§ **Task description**:
Copy out verbatim the rows from the line that contains "You are a computer-use" up to and including the line that contains "(x=1276, y=569)". Omit the pictures.
----------
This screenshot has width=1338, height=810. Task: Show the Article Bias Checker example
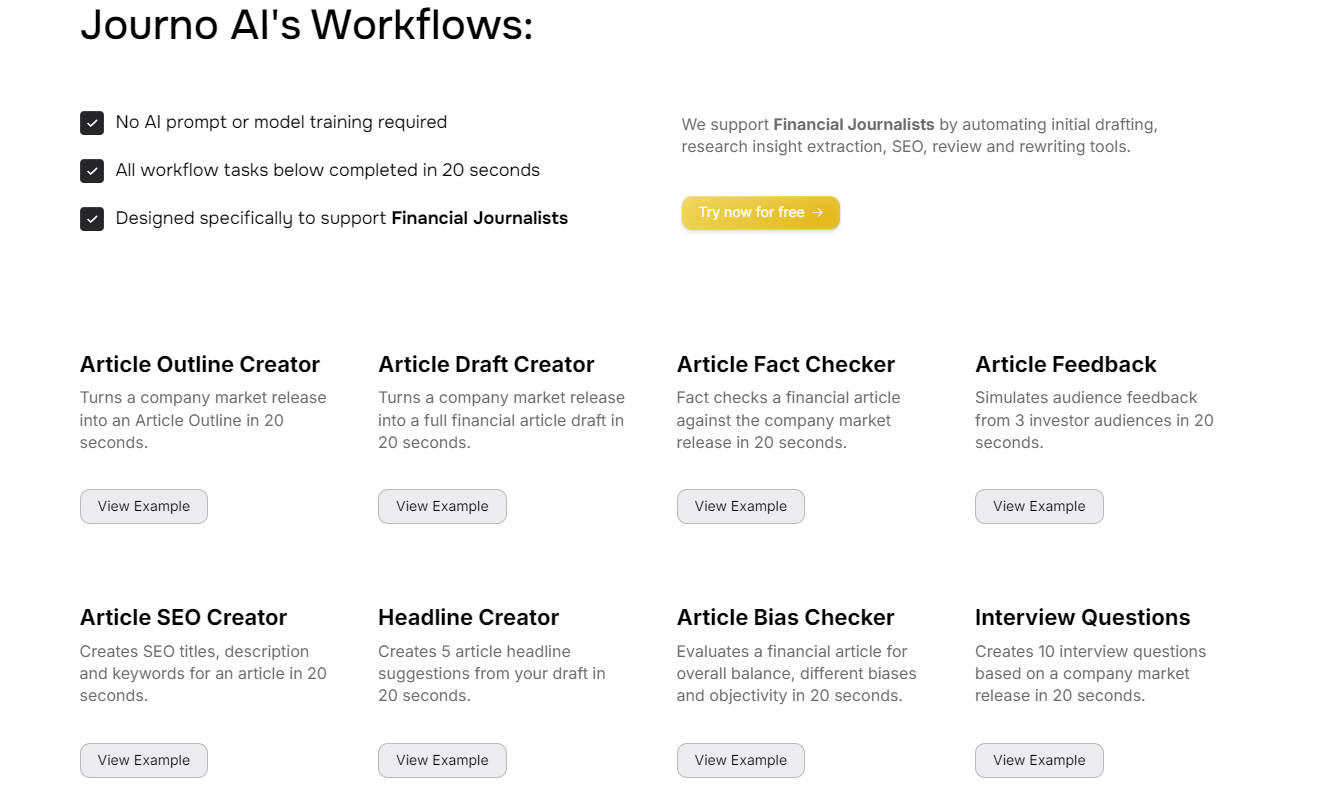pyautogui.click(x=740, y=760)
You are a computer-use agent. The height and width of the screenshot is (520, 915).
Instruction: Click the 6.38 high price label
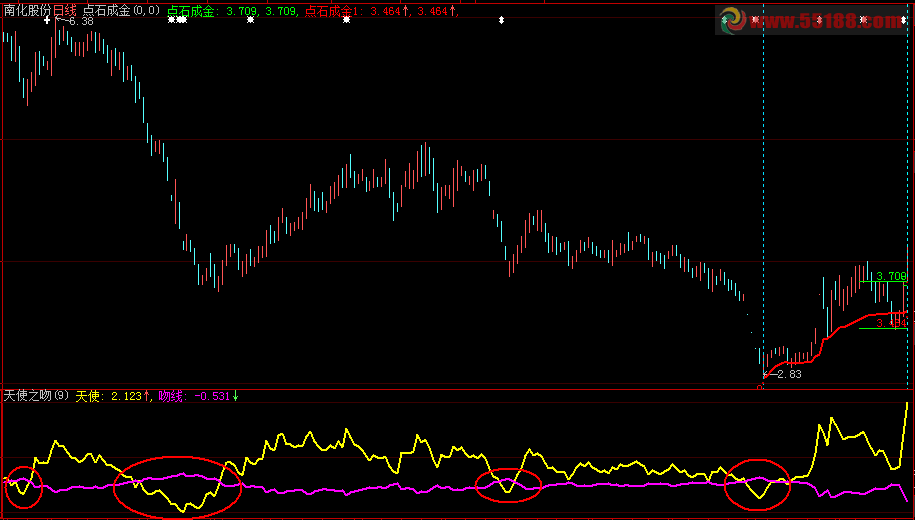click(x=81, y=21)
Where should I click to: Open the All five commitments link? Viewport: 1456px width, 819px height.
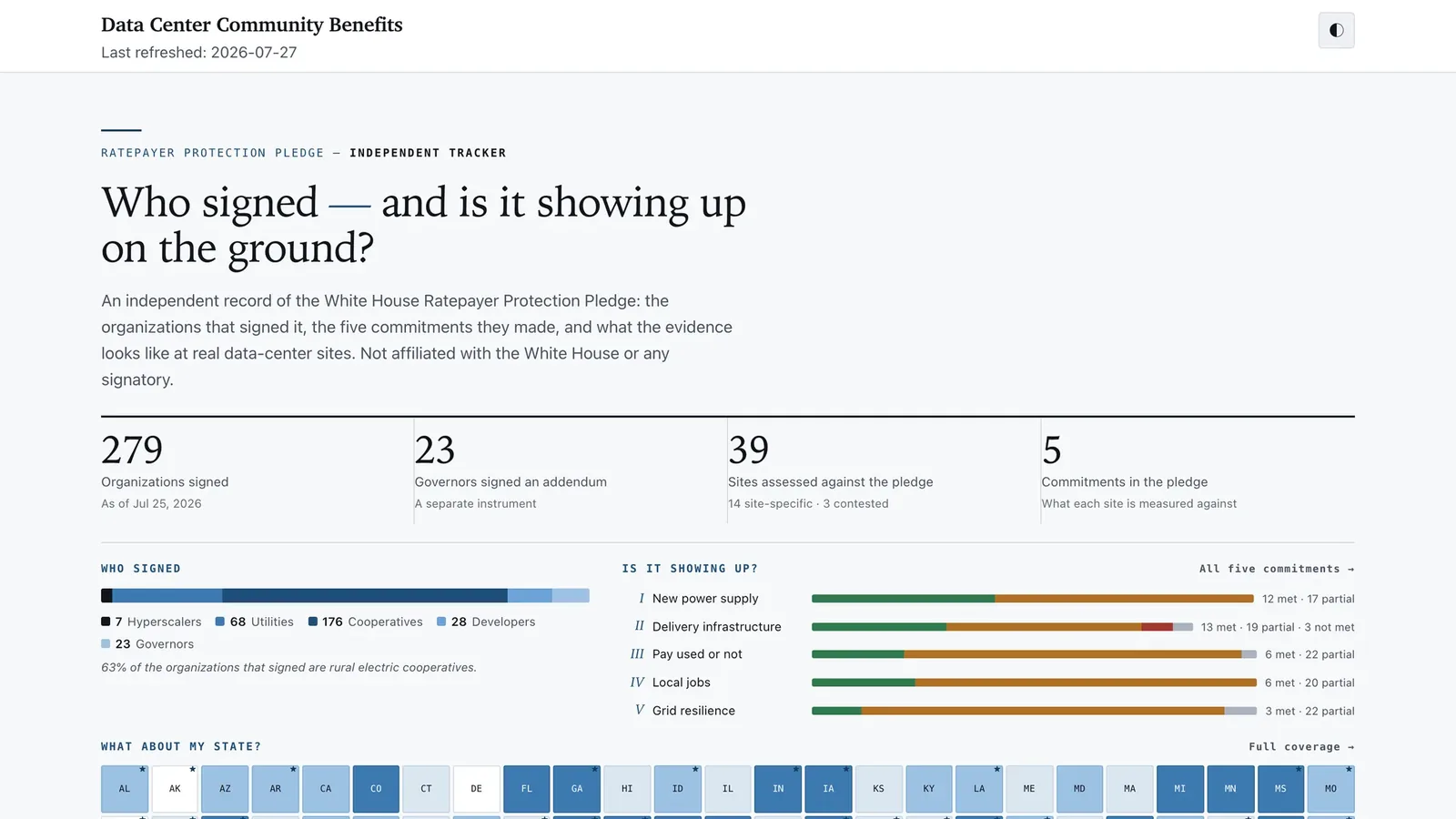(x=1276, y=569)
----------
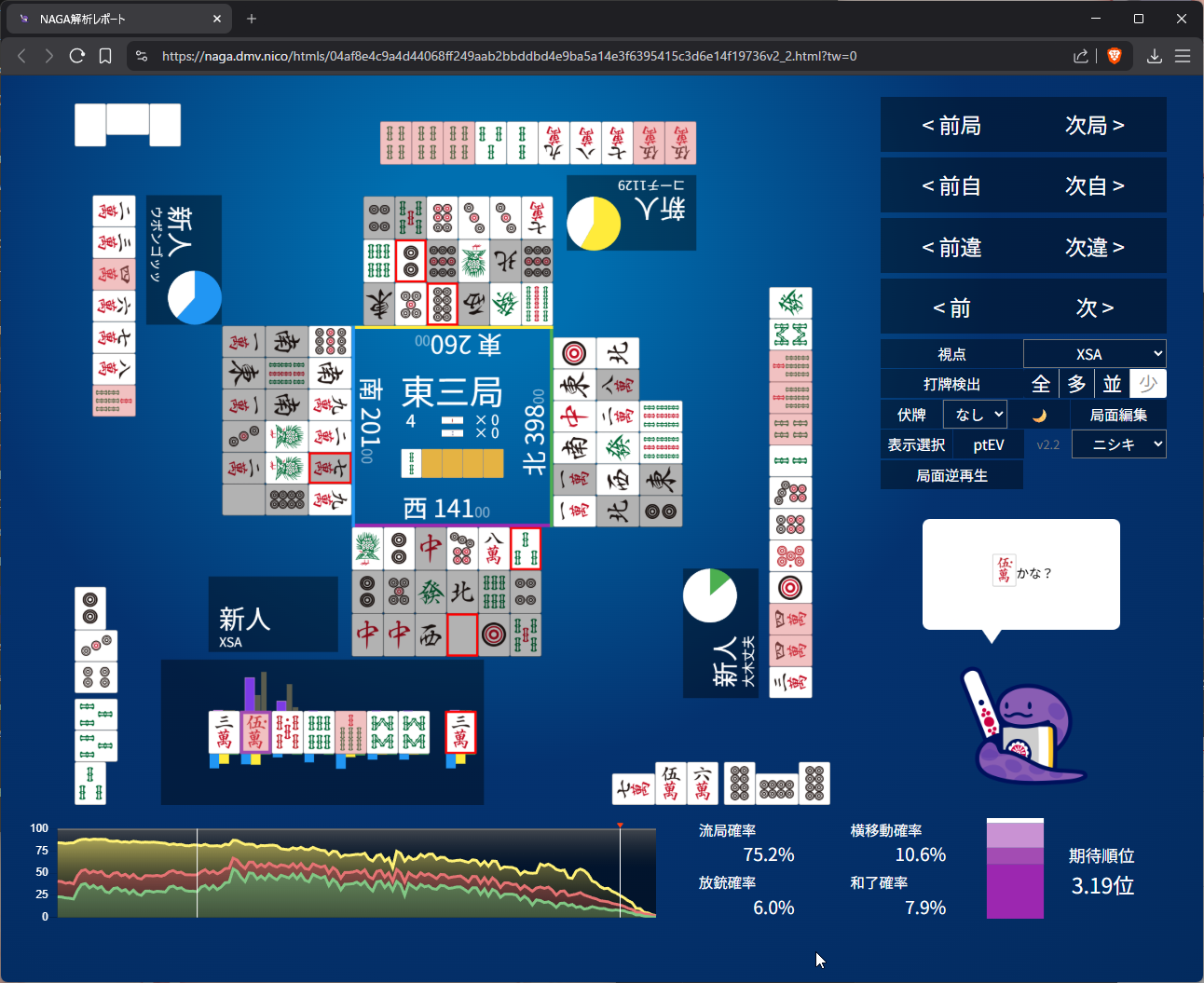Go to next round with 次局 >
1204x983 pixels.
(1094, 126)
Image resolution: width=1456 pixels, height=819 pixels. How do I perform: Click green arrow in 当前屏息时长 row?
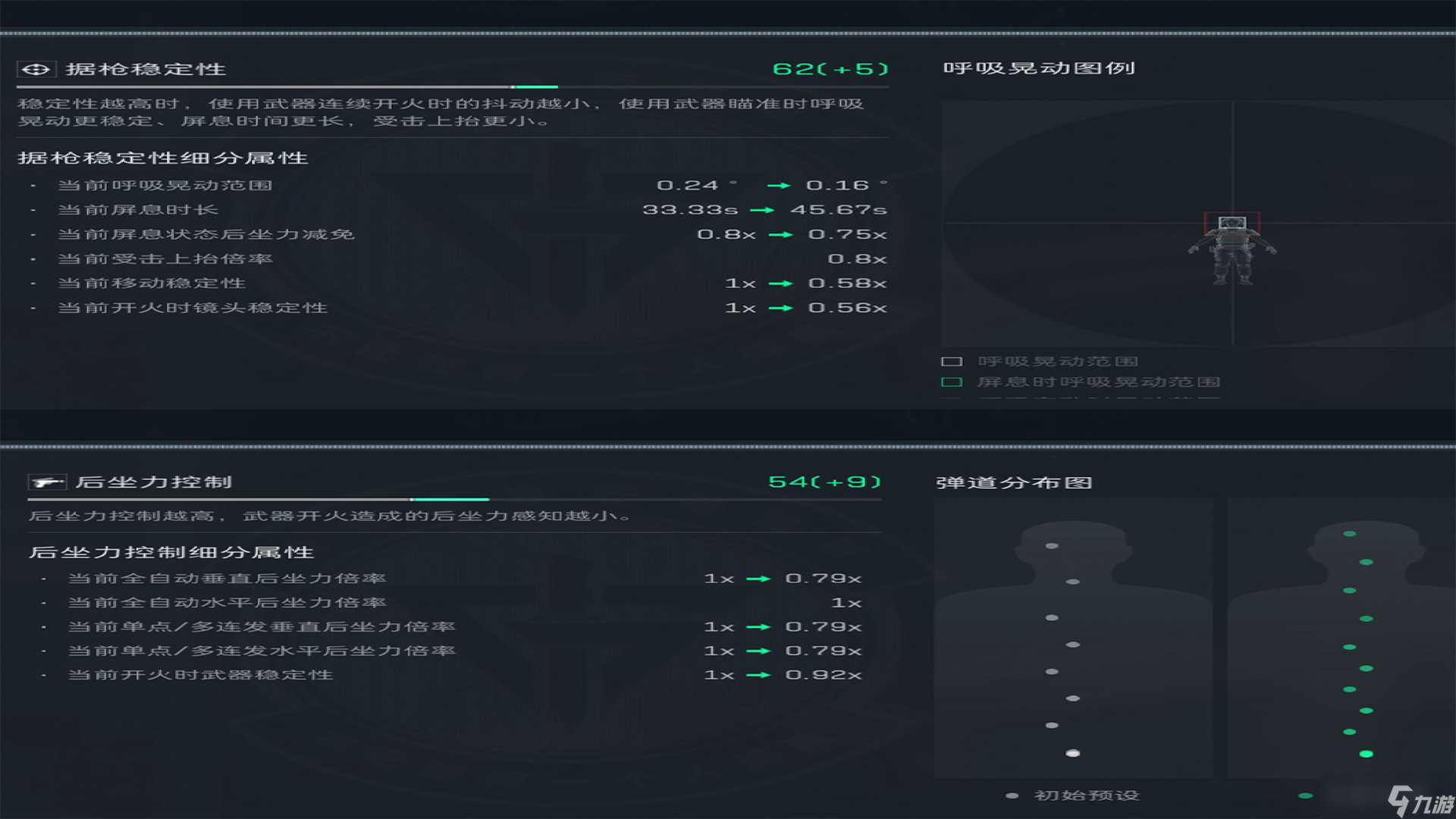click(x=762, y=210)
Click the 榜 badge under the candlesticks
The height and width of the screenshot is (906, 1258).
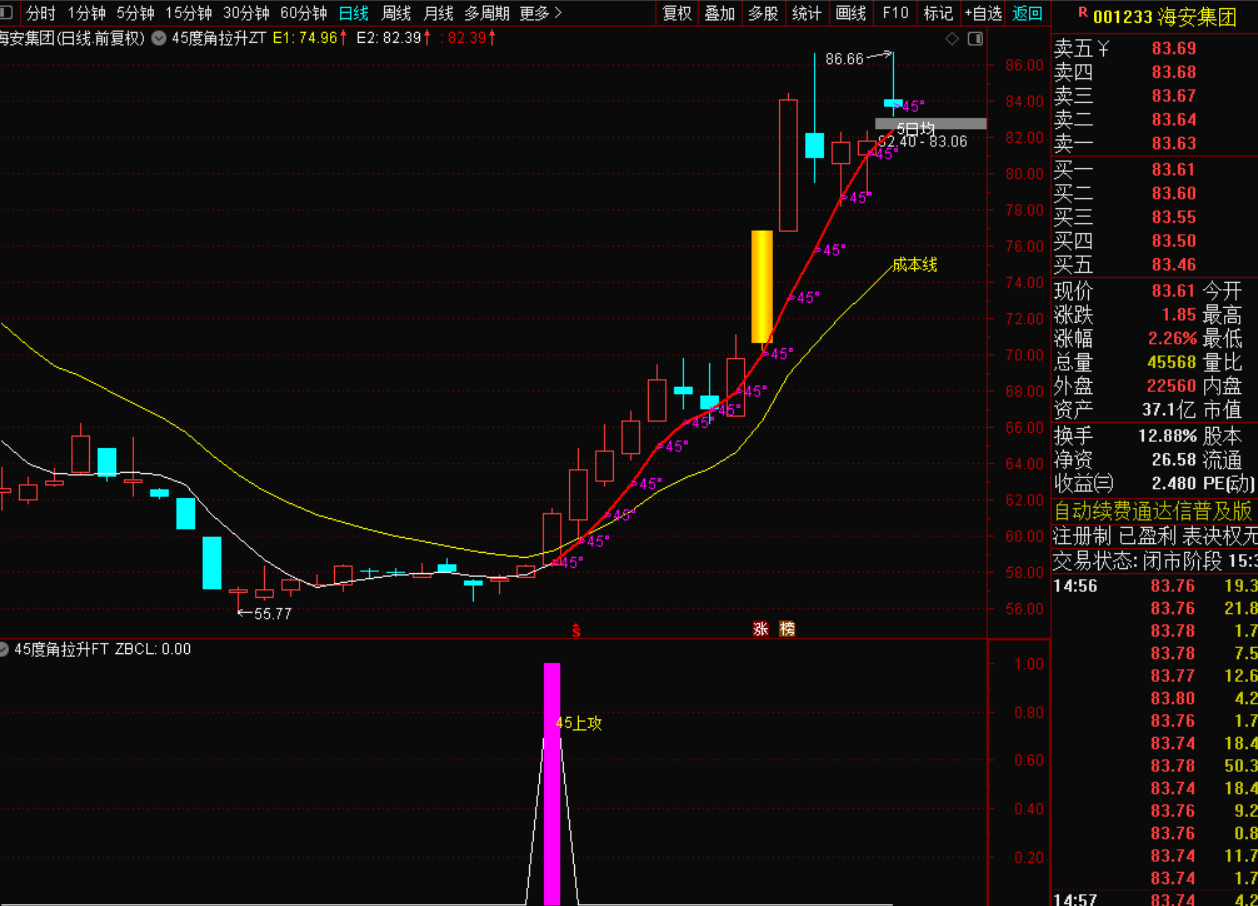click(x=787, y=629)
----------
§ **Complete answer**:
You are a computer-use agent. The height and width of the screenshot is (520, 915).
Instruction: Click the 6.38 high price label
click(x=81, y=21)
Where should I click to: Open the All five commitments link? Viewport: 1456px width, 819px height.
(x=1276, y=569)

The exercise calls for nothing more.